The winter session of Parliament is to begin today, shadowing the Assembly elections in Gujarat and the Parliament will be meeting from December 15, that is today, to January 5. This short winter session is expected to be interesting as few important bills are set to be passed.

With the end of elections in to states, the opposition is expected to target NDA on economic issues like demonetisation, NPAs of banks and GST as well as agrarian stress and the Rafale deal. Besides that, the Congress will also ask for an apology from the Prime Minister for allegations on former Prime Minister Manmohan Singh that he concerned Pakistan officials to influence Gujarat elections. All these disruptions will affect the essence of Parliament, when all parties would work together, regardless of their political differences.

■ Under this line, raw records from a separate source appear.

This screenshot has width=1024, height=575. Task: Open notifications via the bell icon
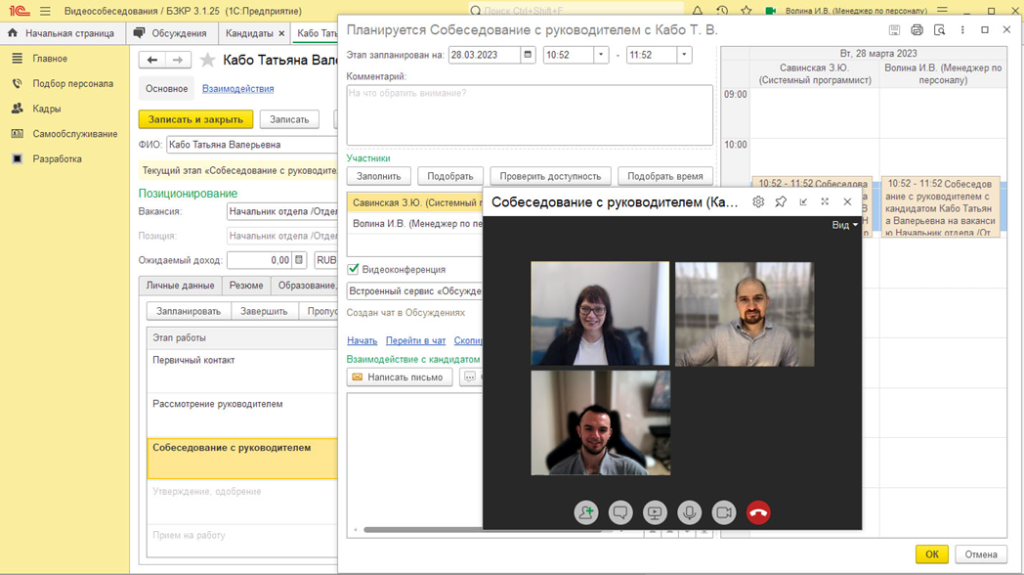pyautogui.click(x=697, y=11)
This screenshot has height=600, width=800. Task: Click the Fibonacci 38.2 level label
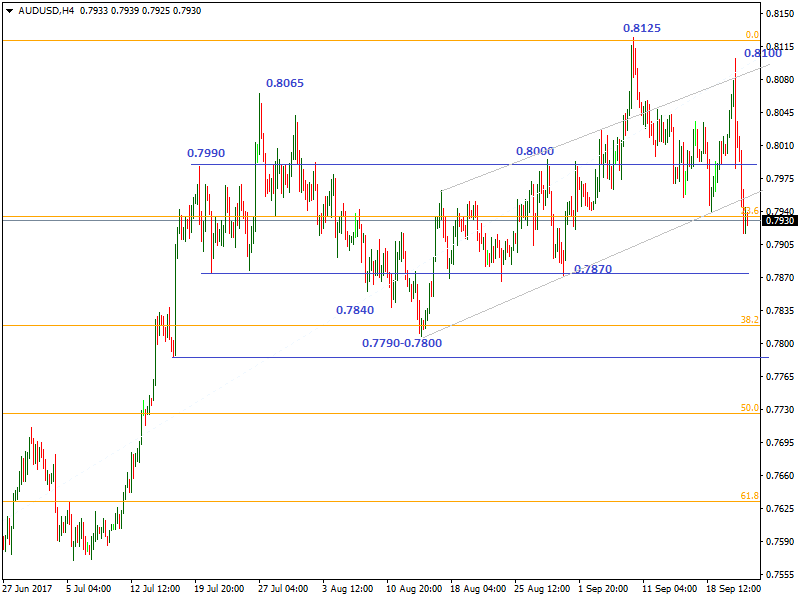pyautogui.click(x=748, y=320)
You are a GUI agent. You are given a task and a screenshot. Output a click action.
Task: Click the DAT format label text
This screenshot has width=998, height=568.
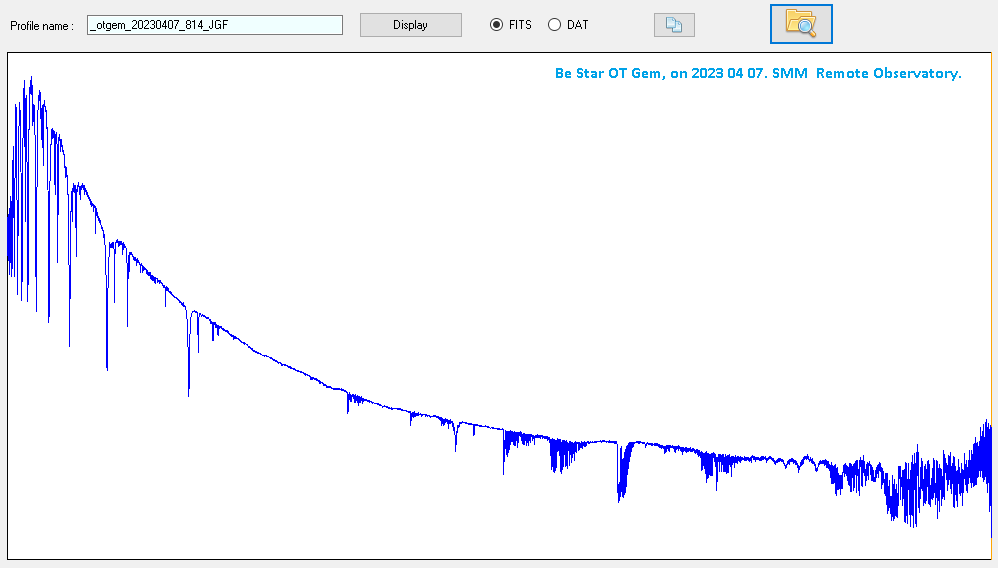click(577, 25)

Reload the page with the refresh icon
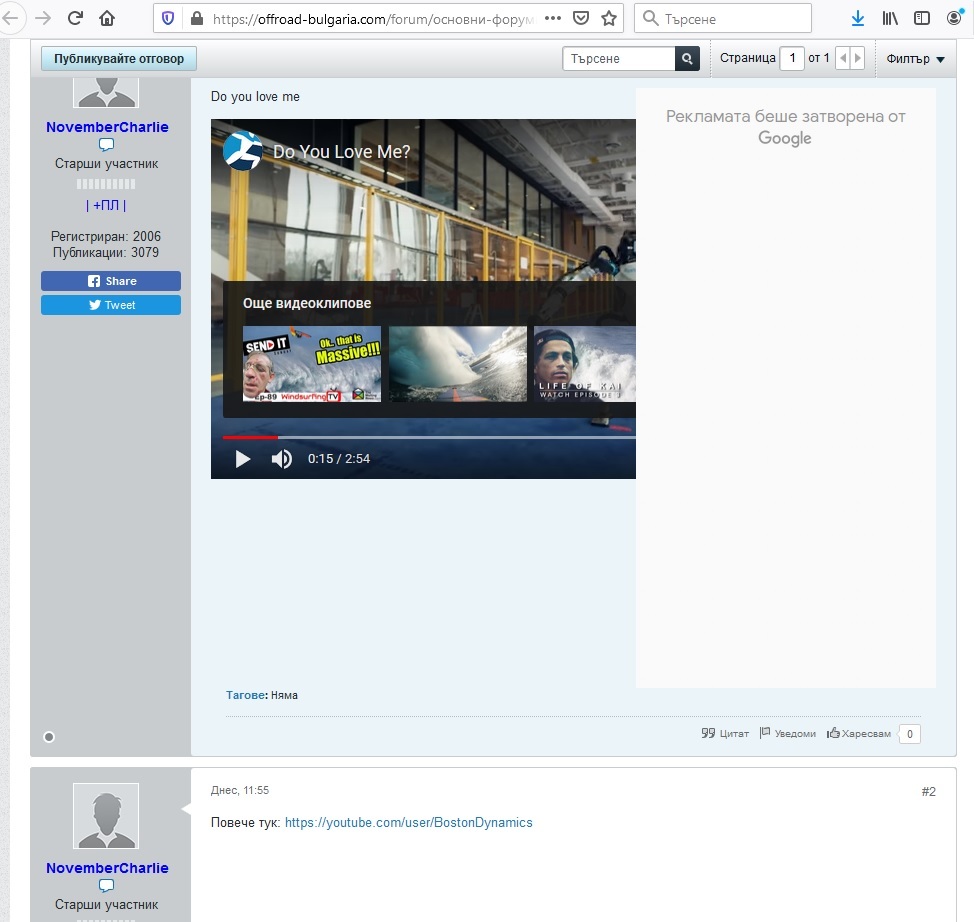coord(75,18)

The budget will be on table on February 1 and many important bills are still pending, with a short session on hand. The agenda for legislation includes 25 pending bills consideration and passing as well as 14 new bills that are yet to be introduced, considered and passed. Some of the important bills include the OBC Commission bill, Triple Talaq bill, the GST Ordinance bill, Surrogacy bill, Transgender protection rights bill, Road safety bill, Prevention of Corruption bill, Insolvency and Bankruptcy bill. With a bundle of agrarian crisis and social problems across the country, the parties must minimise debates to avoid disruptions and pass bills to make them law – as soon as possible.

While the Opposition is expected to rain allegations and issues as it is the first session for Congress under the presidency of Rahul Gandhi; whilst, BJP too is likely to be extremely aggressive with party chief Amit Shah at the helm of the Rajya Sabha. Conditions in the Parliament will get highly unfavourable if BJP wins the elections in Gujarat and Himachal Pradesh as that will give a swing to the already-united Opposition on issues like ineffectiveness of demonetisation and unorganised implementation of GST. With united opposition, bills may be slewed and amended off, or not even reach the consideration stage.